Anil Rego*

Under tax laws, savers have a complete buffet of tax saving instruments like Life Insurance, Public Provident Fund (PPF), tax-saving fixed deposits, National Savings Certificate (NSC), and Equity-linked Saving Scheme (ELSS). Yet, in reality, individuals often make wrong investment decisions with their tax-saving investments. For most people, the investment that should make the most sense is an ELSS. For many beginner investors, an ELSS is an excellent gateway avenue to reap the benefits of low-cost equity investing, high tax-saving and shortest lock-in. Read on to know why.

Simple and straight

While tax planning may seem to be a difficult process to understand at first, mutual funds offer you a very simple way to get tax benefits. All this is done keeping in mind that you can make the most of the potential of the equity markets. So, an Equity Linked Savings Scheme (ELSS) is an open-ended equity mutual fund that helps you save tax and also gives you an opportunity to grow your money. It qualifies for tax exemption under section 80C of the Income Tax Act.

When you invest in certain schemes like ELSS, PPF, tax-saving bank FDS etc. you can claim up to Rs 1. 5 lakh as the total deduction from your gross total income in a financial year under the Section 80C. This means a person earning a gross income of Rs 7.5 lakh, can reduce their taxable income to Rs 6 lakh by using ELSS. Naturally, you will save a lot on tax due to reduced taxable income.


You can argue that so many avenues can save tax, then why choose ELSS? The truth is along with the tax deductions, an ELSS offers you the opportunity to grow your money by investing in the equity market. No other avenue has the potential to deliver the returns that ELSS can.

In the last 5 years, the average return of ELSS fund category is 18.7% annually. As you can guess, there is no other section 80C tax-saving avenue that can save tax and simultaneously offer you such high returns.

You can argue that apart from ELSS, PPF too has given good returns. While it is true that PPF gives better than bank FD returns, but PPF has hardly delivered double-digit % returns in last 10 years. With returns in single-digits (8%), PPF cannot match the tax and return efficient returns that ELSS offers. Also, PPF comes with a 15-year lock-in period compared to just 3 years for ELSS.

5 points in favour

For a normal individual earning a salary, ELSS fits perfectly with the requirements. There is no hassle and one can do investments in a few clicks.
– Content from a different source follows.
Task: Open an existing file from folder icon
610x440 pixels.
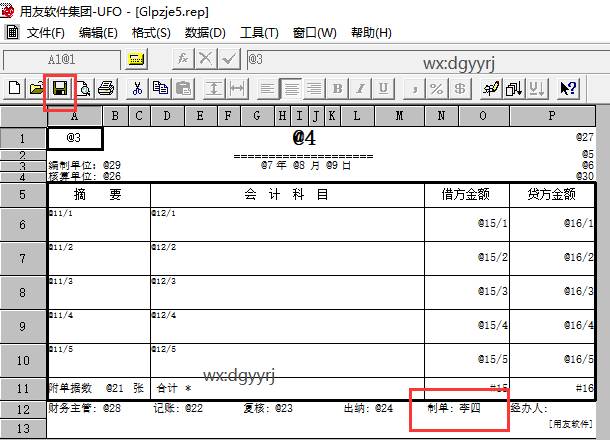Action: pos(36,88)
Firstly, ELSS is easy to invest. You can invest in best performing mutual funds or use the recommendations of a registered investment adviser.

Two, ELSS investments are very easy to track. One can even track and monitor your ELSS investments 24/7 365 days a year.
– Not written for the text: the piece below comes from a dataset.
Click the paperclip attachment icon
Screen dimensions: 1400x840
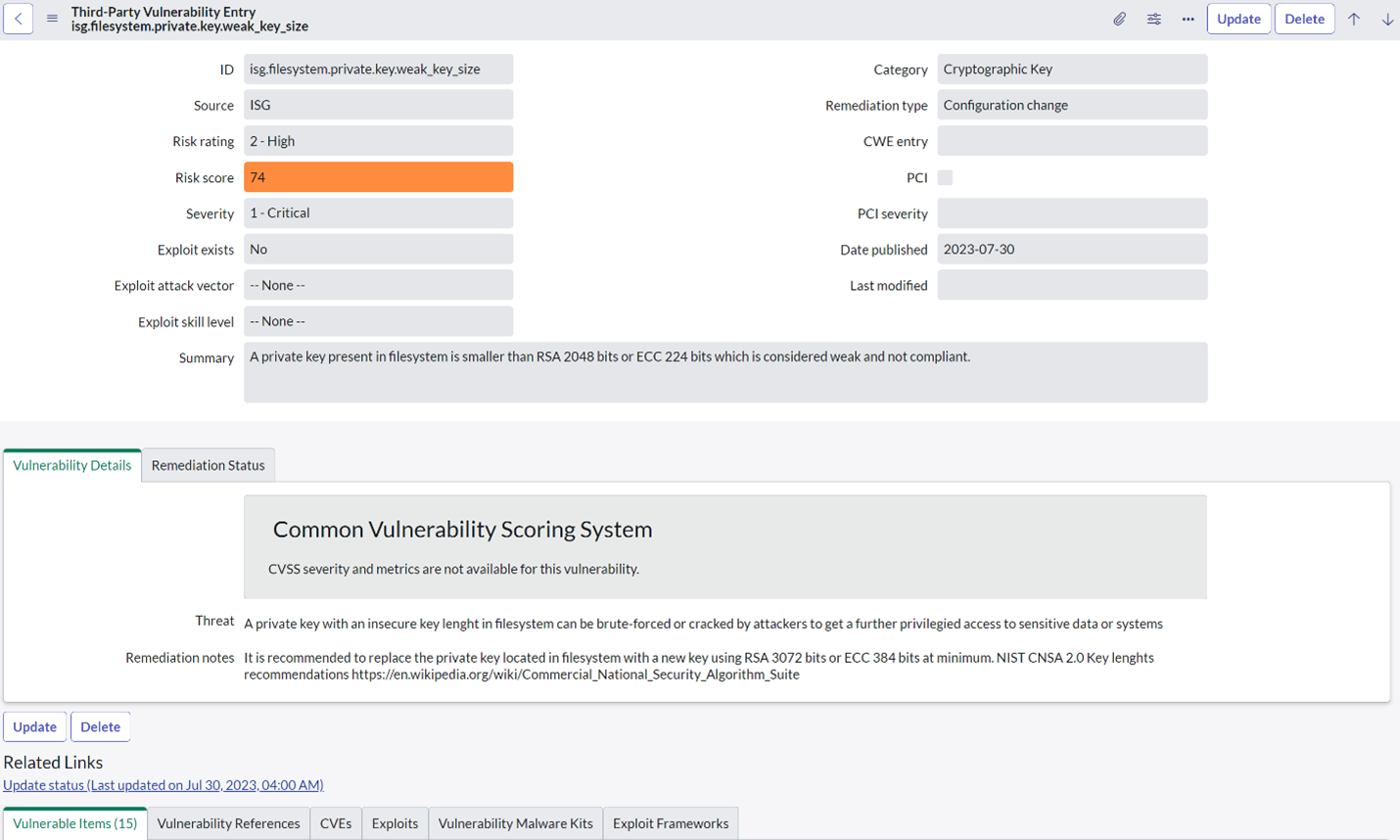[1119, 18]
Three, ELSS investments are easy to withdraw. In most cases, you can withdraw anytime in just a few clicks with no paperwork after the lock-in period is over.

Four, online portals today allow one to invest in ELSS in a paperless way by using some basic ID proofs. Sign up, complete your KYC and invest online in less than 10 minutes.

Five, ELSS investments are for your tax saving purpose. The investment proof for HR is easily available. You can get your 80C investment proof instantly and submit to HR then and there.

Conclusion – Smart individuals should allocate the maximum amount of section 80C investments in ELSS. Unlike most other avenues, ELSS allows you to invest in a disciplined way by doing systematic investment plans or SIPs. In this way, every month a portion of your salary can be invested automatically by direct bank debit mandate. At the end of the financial year, there will be no tension or hassle for making lump sum investments. Given the high return potential, shortest possible lock-in and benefit of getting the tax benefit, ELSS is the most tax and return efficient way to cut tax outgo and grow your wealth over the long-term.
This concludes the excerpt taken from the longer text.